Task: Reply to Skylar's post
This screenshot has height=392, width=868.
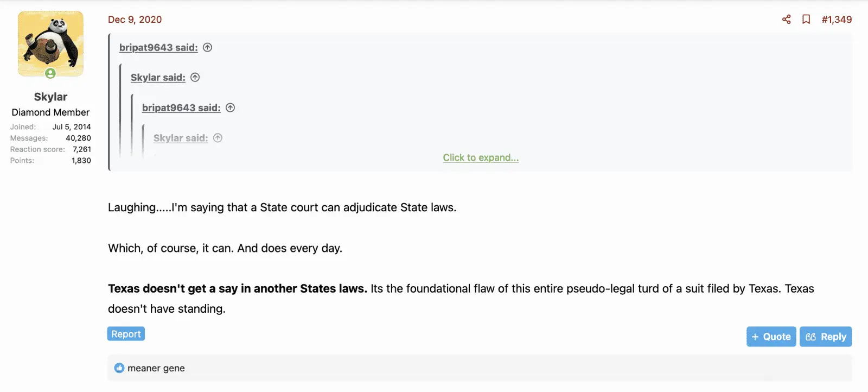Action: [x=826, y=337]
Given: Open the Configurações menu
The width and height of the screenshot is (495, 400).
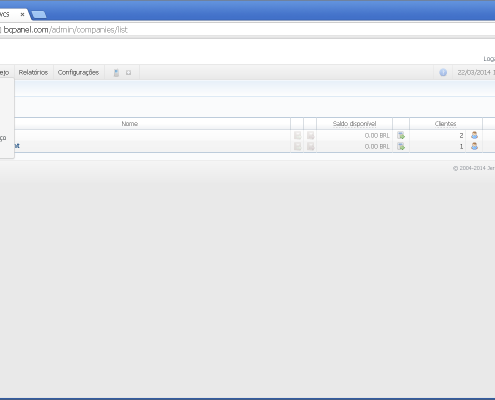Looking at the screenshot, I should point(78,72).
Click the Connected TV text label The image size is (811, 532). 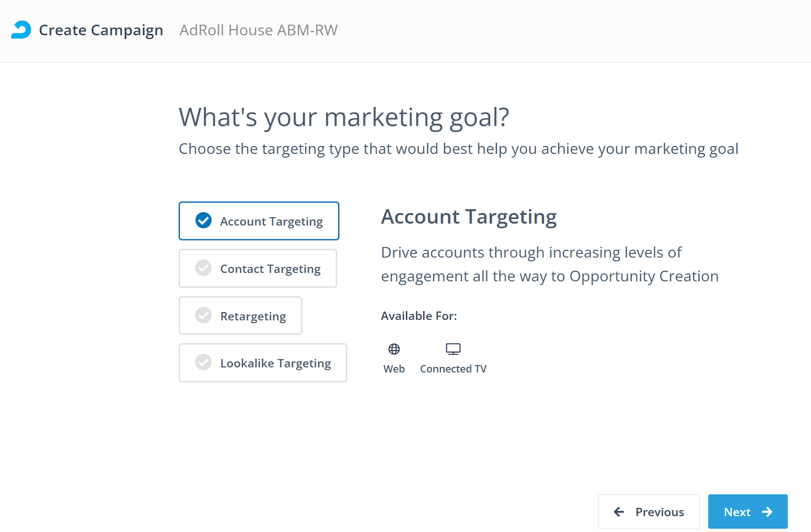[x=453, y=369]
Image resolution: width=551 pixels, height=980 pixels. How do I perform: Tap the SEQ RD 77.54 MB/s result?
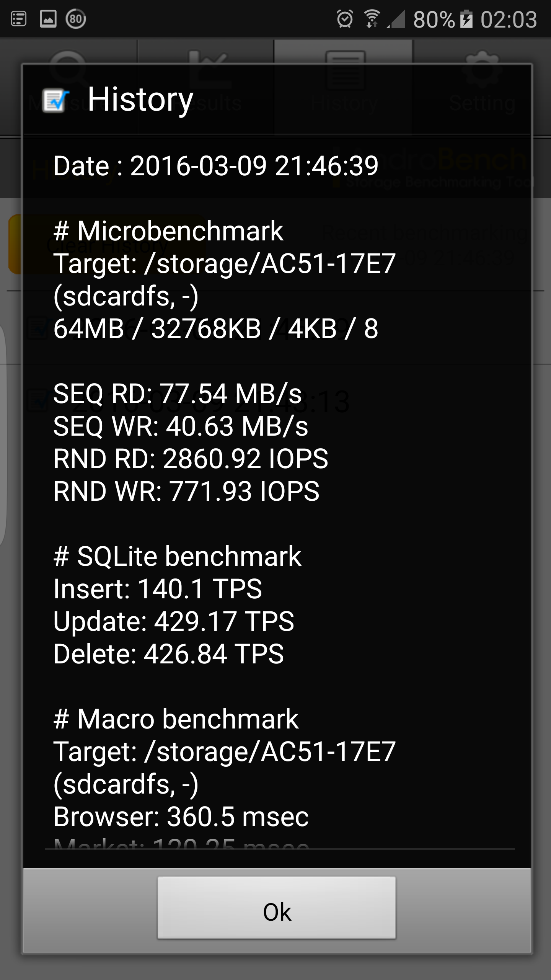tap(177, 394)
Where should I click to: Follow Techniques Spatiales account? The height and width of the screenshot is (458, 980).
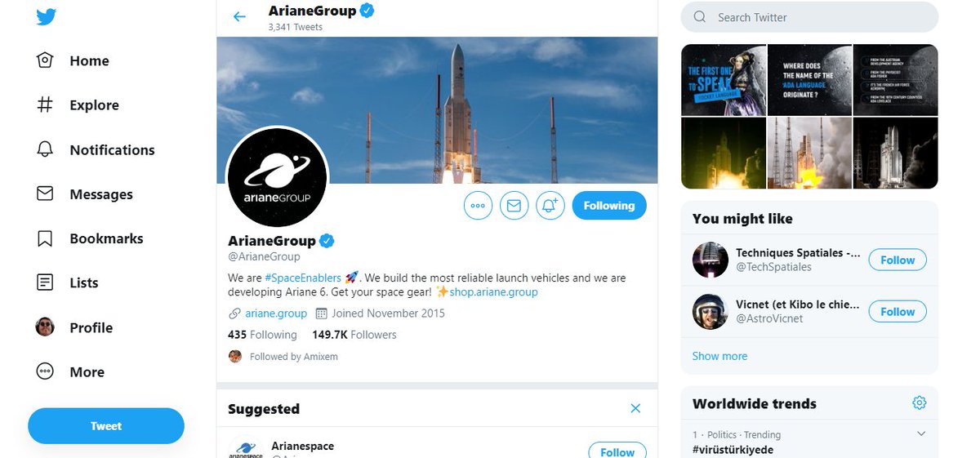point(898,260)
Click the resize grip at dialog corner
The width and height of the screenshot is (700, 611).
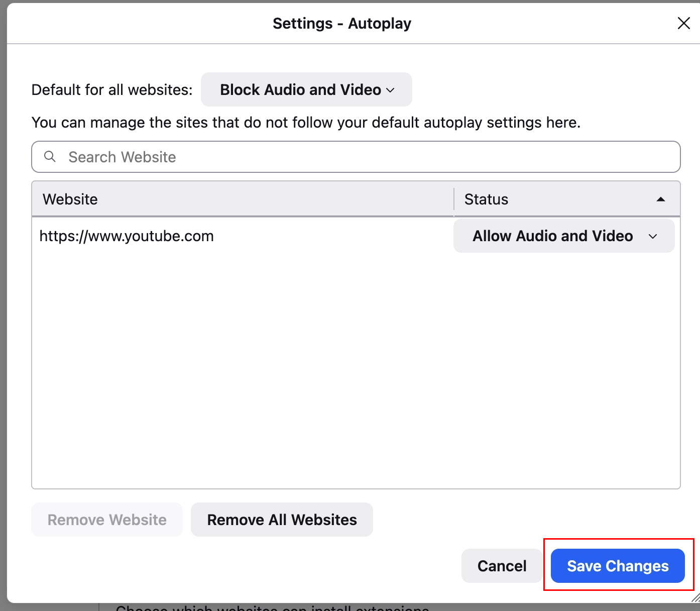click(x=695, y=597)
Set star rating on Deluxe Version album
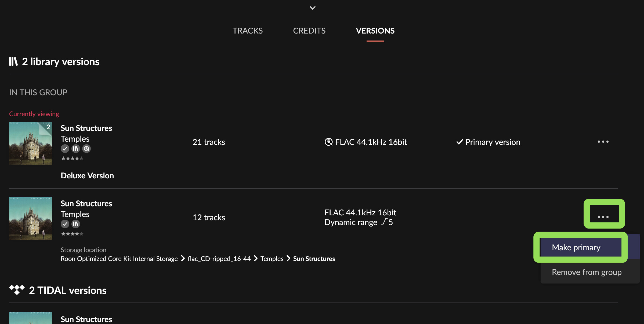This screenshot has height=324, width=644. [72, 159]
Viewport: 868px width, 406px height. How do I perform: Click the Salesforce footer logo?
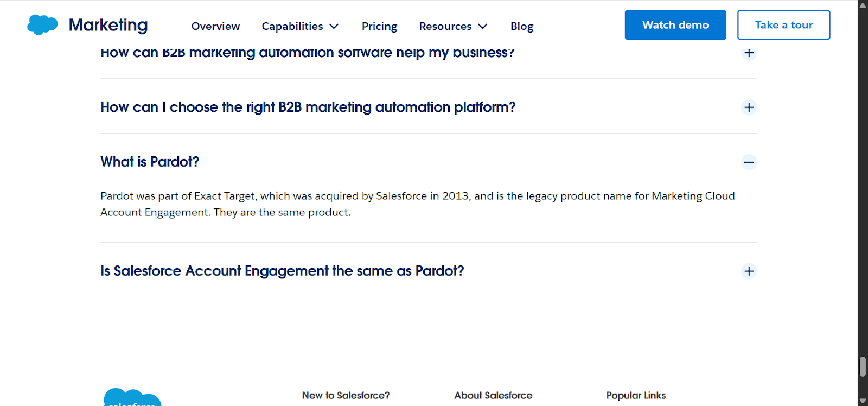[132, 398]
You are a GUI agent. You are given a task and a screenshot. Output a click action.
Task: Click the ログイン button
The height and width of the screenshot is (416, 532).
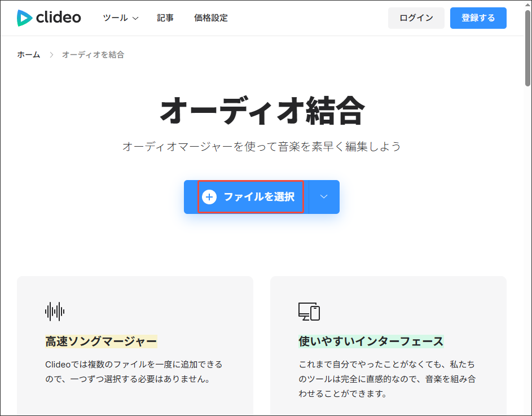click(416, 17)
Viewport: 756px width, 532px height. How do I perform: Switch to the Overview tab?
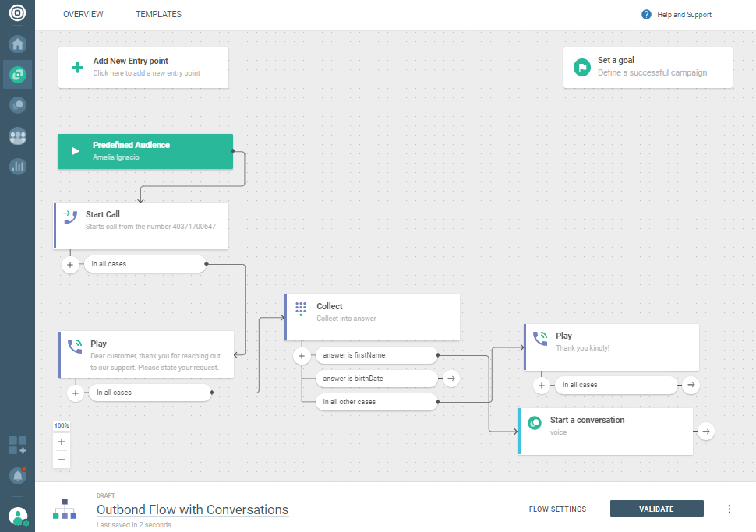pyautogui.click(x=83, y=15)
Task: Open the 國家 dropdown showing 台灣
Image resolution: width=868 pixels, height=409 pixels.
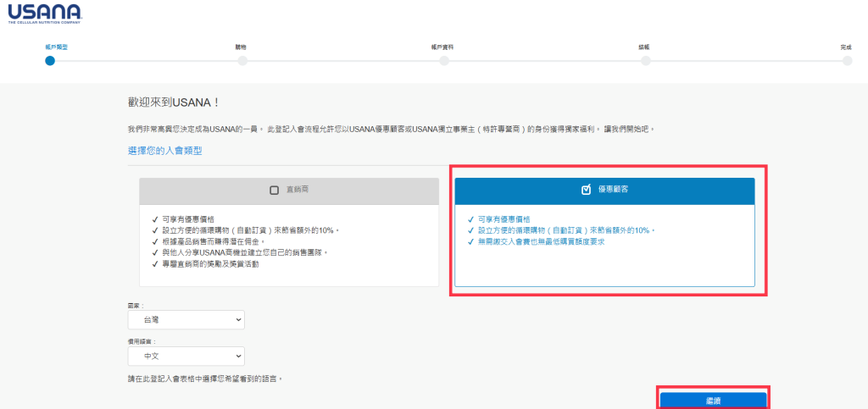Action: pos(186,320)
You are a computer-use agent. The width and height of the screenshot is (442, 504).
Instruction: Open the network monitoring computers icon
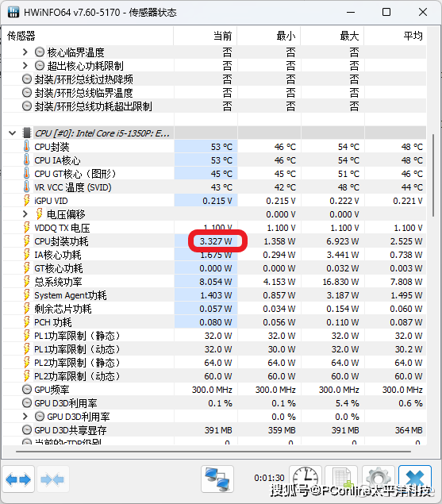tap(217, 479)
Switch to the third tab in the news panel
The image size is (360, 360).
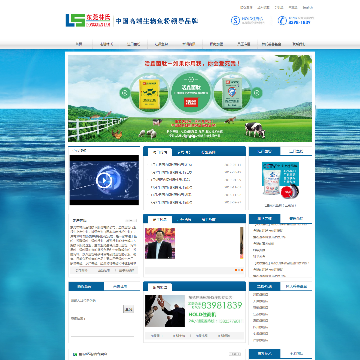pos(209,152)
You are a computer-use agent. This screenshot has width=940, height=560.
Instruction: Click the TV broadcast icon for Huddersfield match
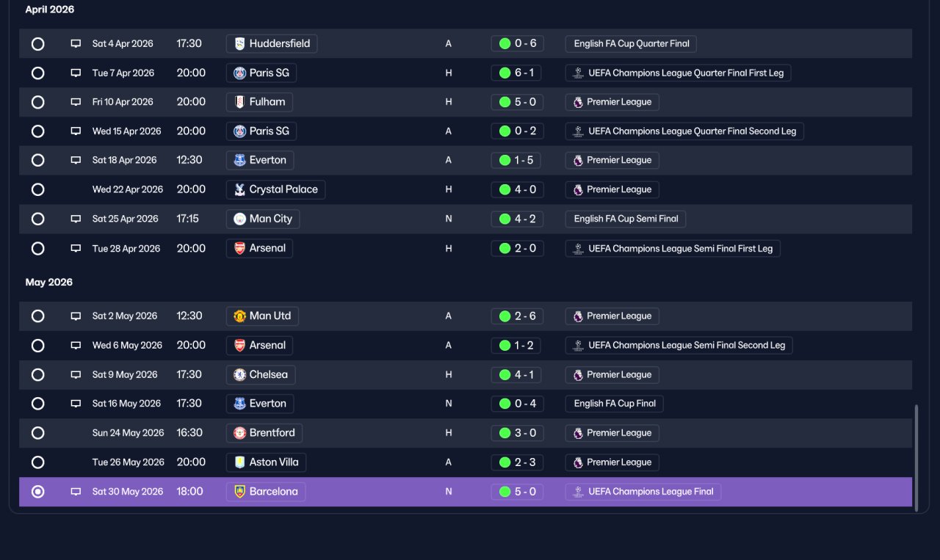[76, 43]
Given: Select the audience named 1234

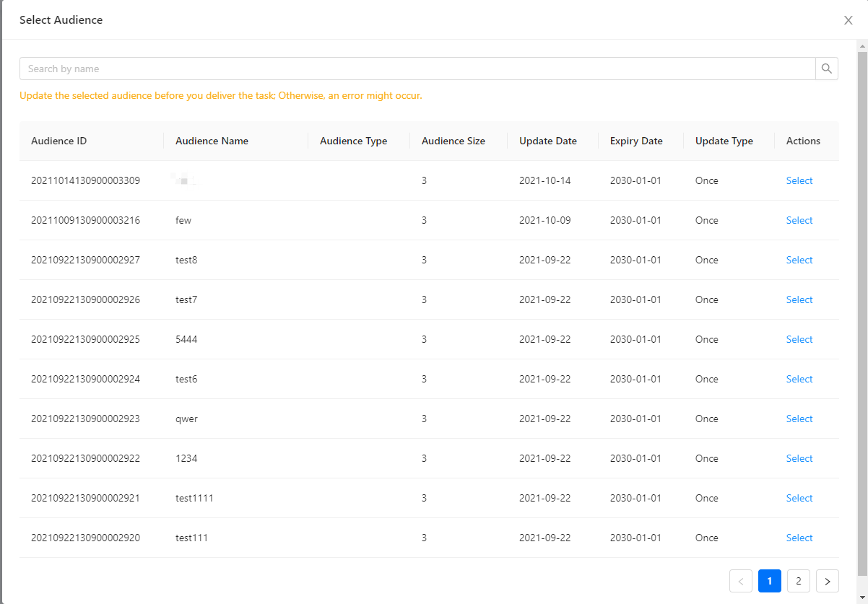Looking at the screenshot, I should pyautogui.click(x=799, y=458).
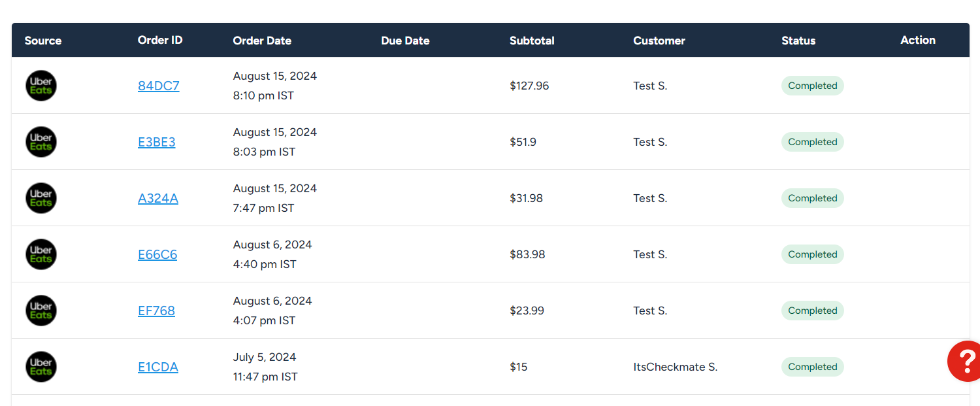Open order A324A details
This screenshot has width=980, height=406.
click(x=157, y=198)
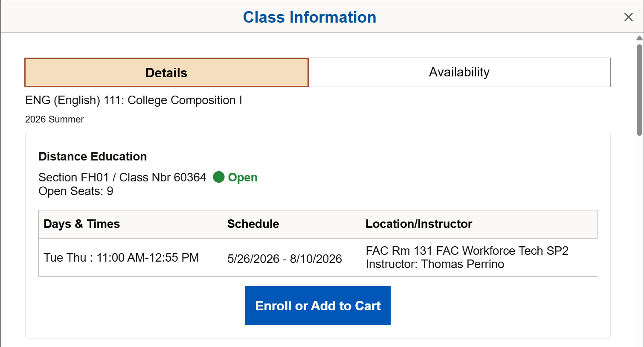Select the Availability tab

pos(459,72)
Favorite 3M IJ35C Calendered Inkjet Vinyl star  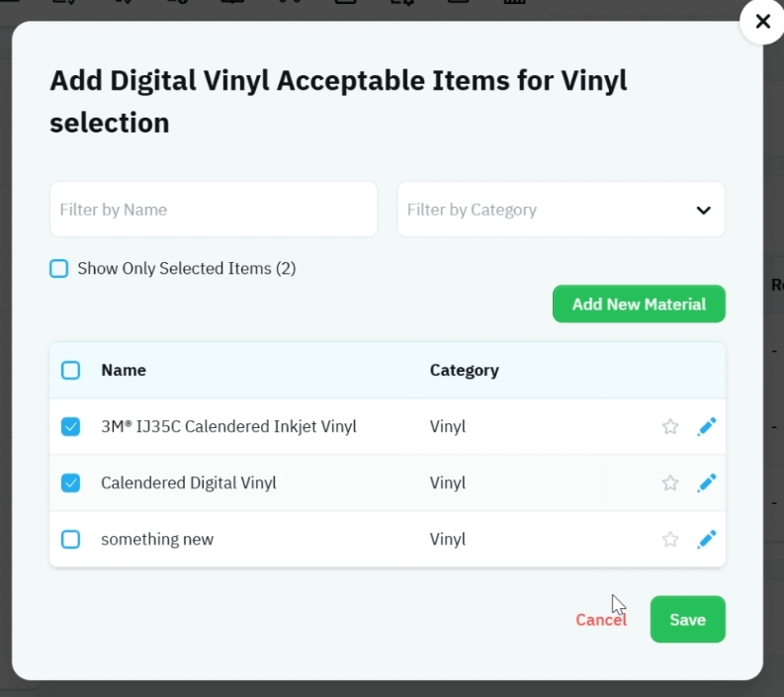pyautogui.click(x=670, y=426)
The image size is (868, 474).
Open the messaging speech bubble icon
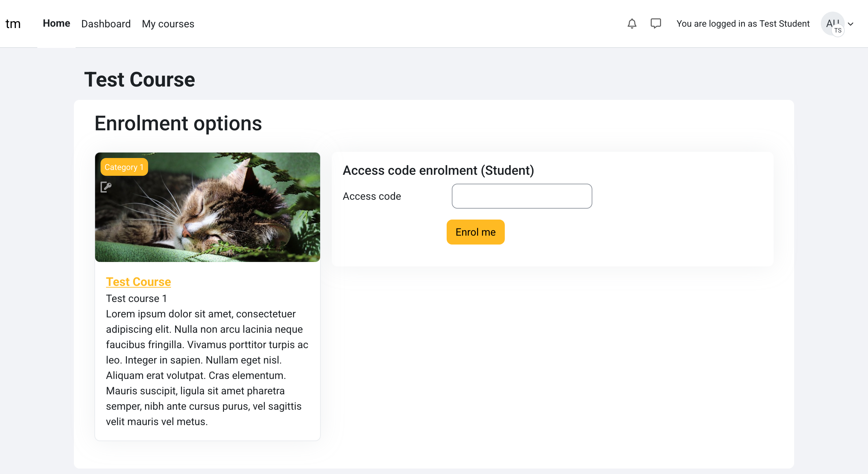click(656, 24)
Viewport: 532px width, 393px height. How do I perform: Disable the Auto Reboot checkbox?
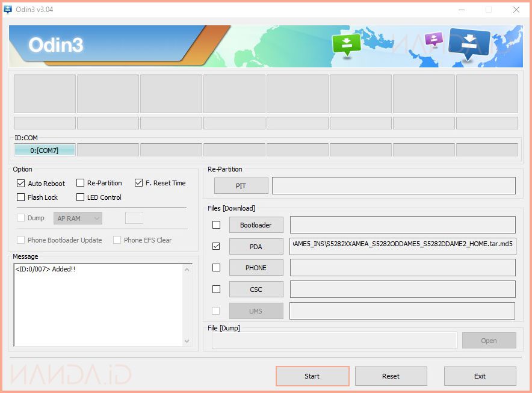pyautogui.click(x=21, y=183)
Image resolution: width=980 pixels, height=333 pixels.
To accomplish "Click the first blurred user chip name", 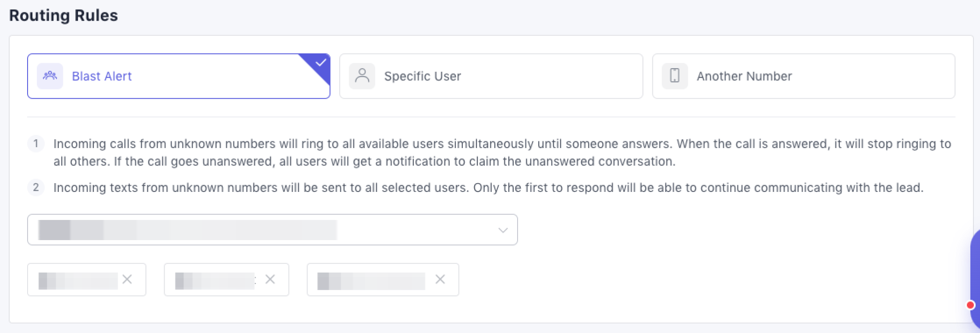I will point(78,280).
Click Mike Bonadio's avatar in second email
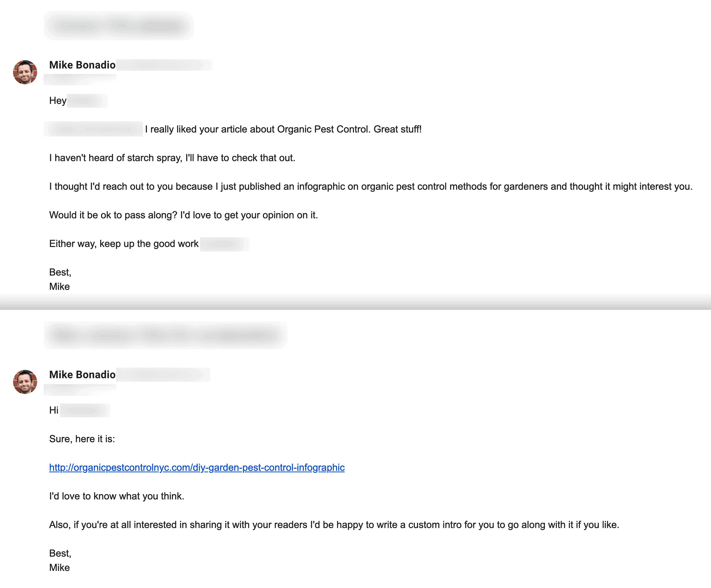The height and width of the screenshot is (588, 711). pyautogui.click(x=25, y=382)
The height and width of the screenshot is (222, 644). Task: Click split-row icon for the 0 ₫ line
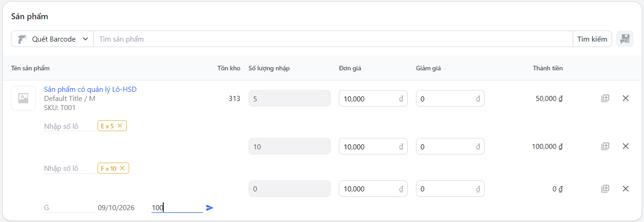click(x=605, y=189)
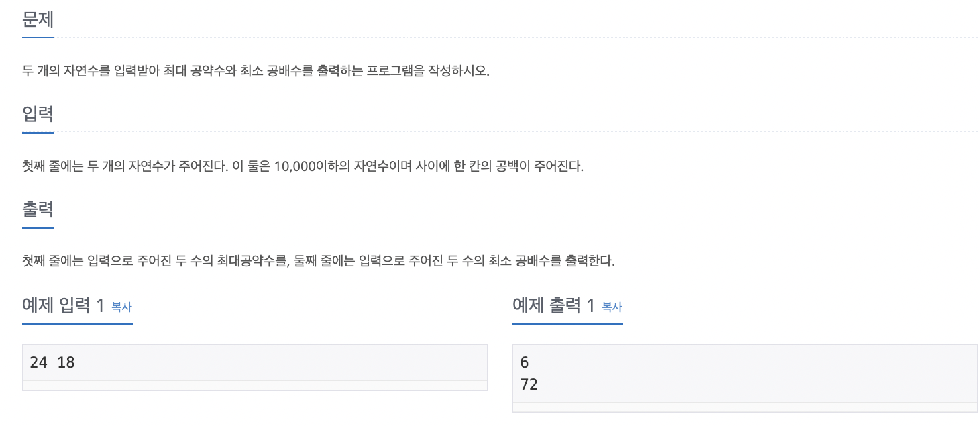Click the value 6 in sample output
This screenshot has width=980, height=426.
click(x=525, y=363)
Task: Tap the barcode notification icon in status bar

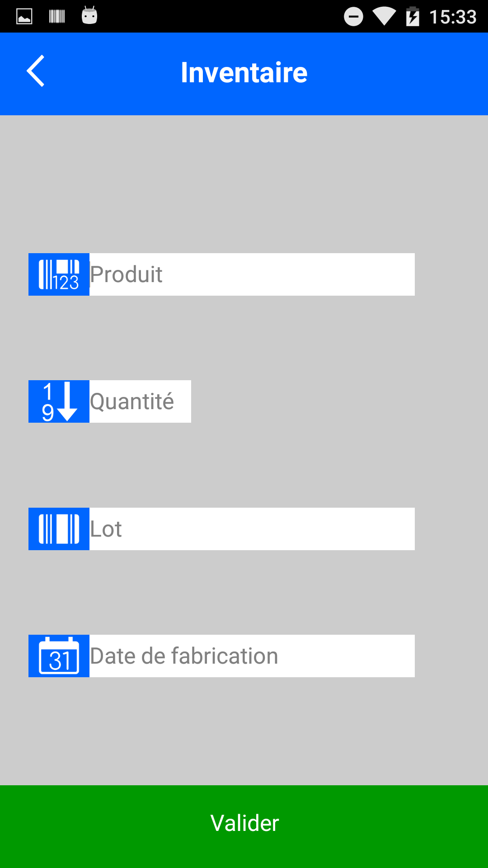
▬▬▬▬▬▬
> **YOUR GOAL**: Report only the number of lines in the records that include the word "agent".

> **WRITTEN SOLUTION**: 3